County welfare directors and frontline eligibility workers told the Assembly committee they need immediate funding, training and system automation to screen exemptions and avoid inadvertent denials as HR 1’s work requirements and eligibility changes are phased in.

County representatives and eligibility workers told the Select Committee that implementing HR 1 will require substantial frontline capacity they do not currently have. Carlos Marquez of the County Welfare Directors Association and Albert Banuelos of the County of San Diego said counties face higher workloads, potential layoffs and the need to hire and train eligibility workers quickly to avoid processing backlogs and wrongful disenrollments.

San Diego’s interim director said the county expects to touch over 93,000 impacted adults and estimated eligibility workers may need up to four additional hours per impacted client per year for multilayered exemption screening, client outreach and appeals. Counties urged the state to fund hiring up front rather than relying on retrospective “true‑ups” that lag real‑time needs.

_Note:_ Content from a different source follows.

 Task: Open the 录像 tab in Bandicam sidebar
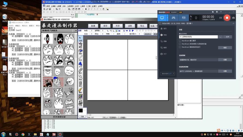click(165, 41)
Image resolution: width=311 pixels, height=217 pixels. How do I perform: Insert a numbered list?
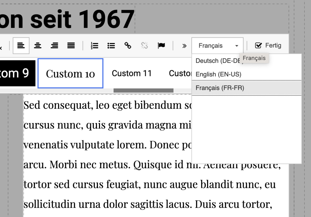pyautogui.click(x=94, y=46)
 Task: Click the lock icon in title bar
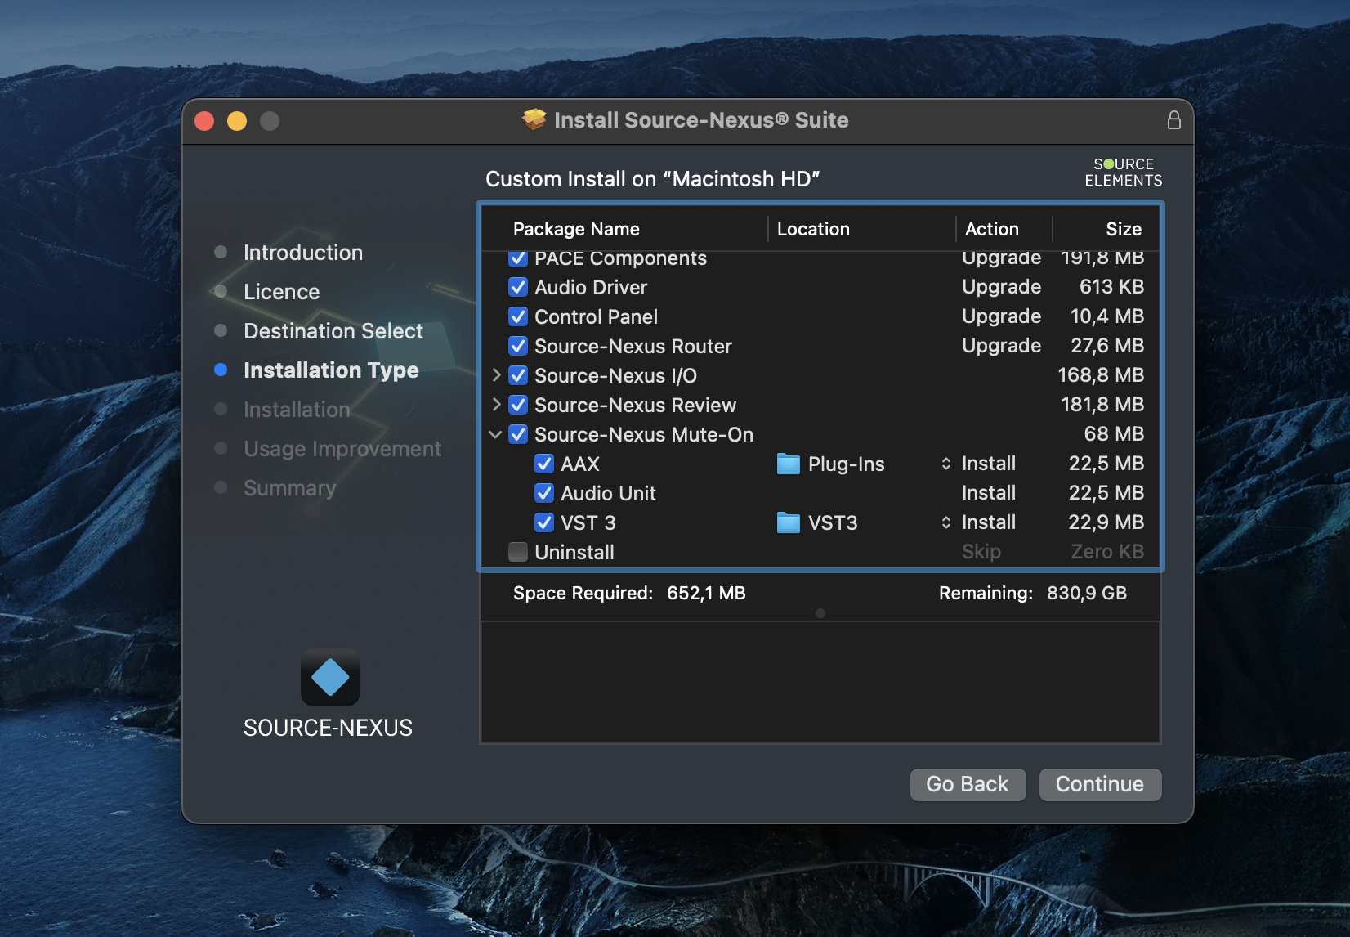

Frontline eligibility worker Renee Scott described helping 50–100 clients a day, increased call volumes and the mental‑health toll on staff responding to frightened recipients. CDSS officials said they are expanding automation, consent‑based income verification tools and proactive communications to reduce manual burden, but both counties and CDSS agreed automation alone will not eliminate the need for more trained staff.

Witnesses requested short‑term budget augmentations for county staffing, expanded training, and clearer guidance on identifying complex exemptions (including hidden disabilities). Committee members pressed CDSS on timelines for additional guidance and on how the state will prioritize funds to counties with the greatest need.